Despite recent methodology changes, teaching and safety-net hospitals continue to be more frequently penalized in the Hospital-Acquired Condition Reduction Program (HACRP), a study published in JAMA Network Open found.

All acute care hospitals participating in the CMS inpatient prospective payment systems, except those in Maryland, must participate in the HACRP. Hospitals receive a performance score reflecting the average of their patient safety indicator (PSI) composite score and five healthcare-associated infection (HAI) scores.

Hospitals with performance scores in the worst quartile are subject to a 1 percent reduction in overall Medicare fee-for-service discharge payments. Prior to 2018, studies found that the program seemed to over-penalize large teaching and safety-net hospitals and hospitals offering more complex services compared to small private hospitals.

CMS implemented changes to the HACRP methodology in an effort to address these issues, including using winsorized scores to report individual and total performance scores, adopting a recalibrated version of the PSI composite score, and substituting a weighted scoring system for an equal average of all available scores reported by a hospital.

Researchers used fiscal year 2020 and 2021 HACRP data to evaluate whether these methodology changes minimized penalties for teaching and safety-net hospitals.

There were 3,117 hospitals participating in HACRP during FY 2020; 779 (25 percent) were safety-net hospitals and 1,090 (35 percent) were teaching facilities. The teaching hospitals included those with very minor teaching intensity levels (28 percent), minor teaching intensity levels (42.8 percent), major teaching intensity levels (21.3 percent), and very major teaching intensity levels (7.9 percent).

Almost a quarter of the hospitals (771) were penalized by the HACRP in FY 2020. Penalized hospitals were likelier to be safety-net hospitals, be larger, have more admissions, offer transplant services, and be level I trauma centers. Additionally, these hospitals were more likely to be accredited by the Commission on Cancer, have a higher nurse-to-bed ratio, be in the New England region, and be a non-federal government facility.

Hospitals with higher teaching intensity were more likely to be penalized than non-teaching hospitals, the study found. For example, 55.8 percent of very major and 36.6 percent of major teaching hospitals were penalized compared to 21.7 percent of non-teaching hospitals.
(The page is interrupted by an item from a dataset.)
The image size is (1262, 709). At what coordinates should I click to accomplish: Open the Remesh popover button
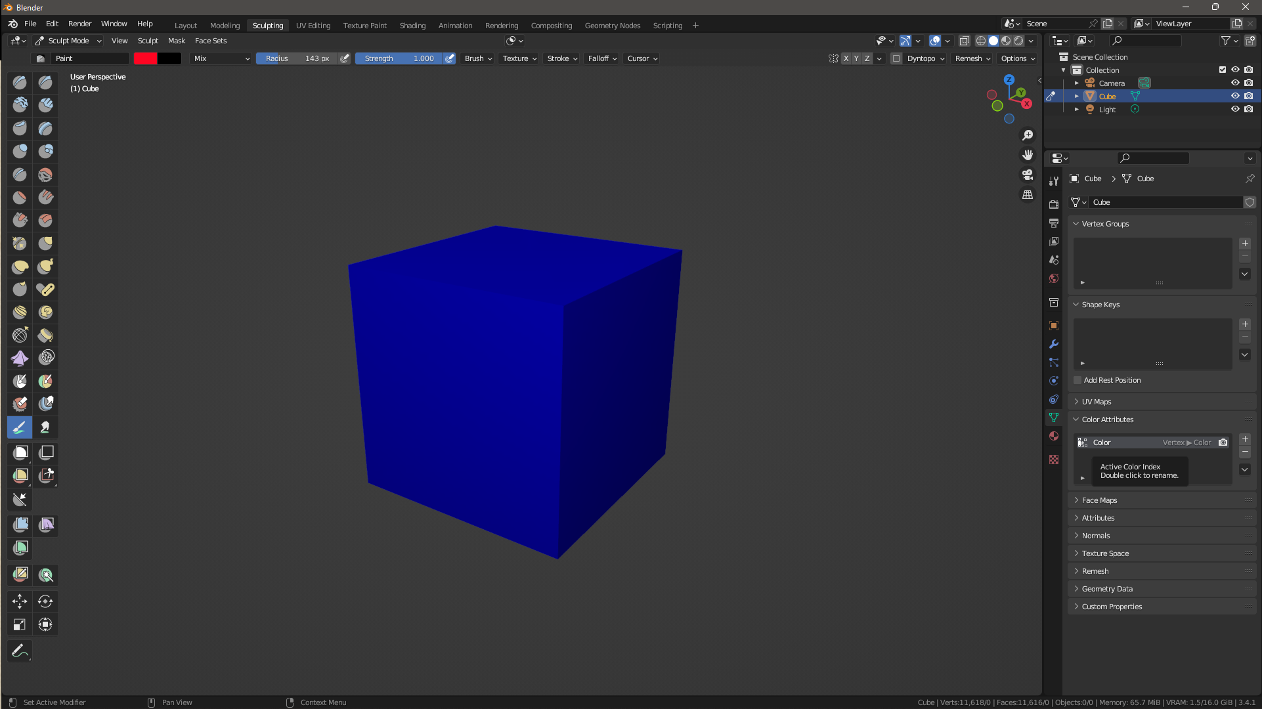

Around 3,100 hospitals had HACRP performance scores available. FY 2020 scores ranged from -1.744 to 2.357, with higher scores representing worse hospital performance. The median score was 0.634 for penalized hospitals and -0.202 for non-penalized hospitals.

Major teaching intensity, safety-net status, and large and medium hospital bed size were associated with higher HACRP scores. In the worst-performing quantile, very major teaching intensity, safety-net status, and non-federal government hospitals were associated with higher scores. In the best-performing quantile, a larger number of admissions and non-federal government hospitals were associated with worse scores.

There were 3,074 hospitals whose penalty status was available for FY 2020 and 2021, including 761 of the 771 hospitals penalized in FY 2020. Around 35 percent of those penalized hospitals (268) reverted their penalization status in FY 2021.

Compared to hospitals that remained penalized, hospitals that reverted their penalization were less likely to be safety-net facilities, be larger, have more admissions, and be non-federal government hospitals. Hospitals with higher teaching intensity were also less likely to revert their penalization status.

The results indicate that the methodology changes in the HACRP did not address the over-penalization of teaching and safety-net hospitals.

“Rather than leading to future improvement, penalization of safety-net and teaching hospitals seems destined to perpetuate disparities,” researchers wrote. “Financial penalties levied by the HACRP may cause further financial constraints on teaching and safety-net institutions, impairing the quality of care they offer to vulnerable underserved populations.”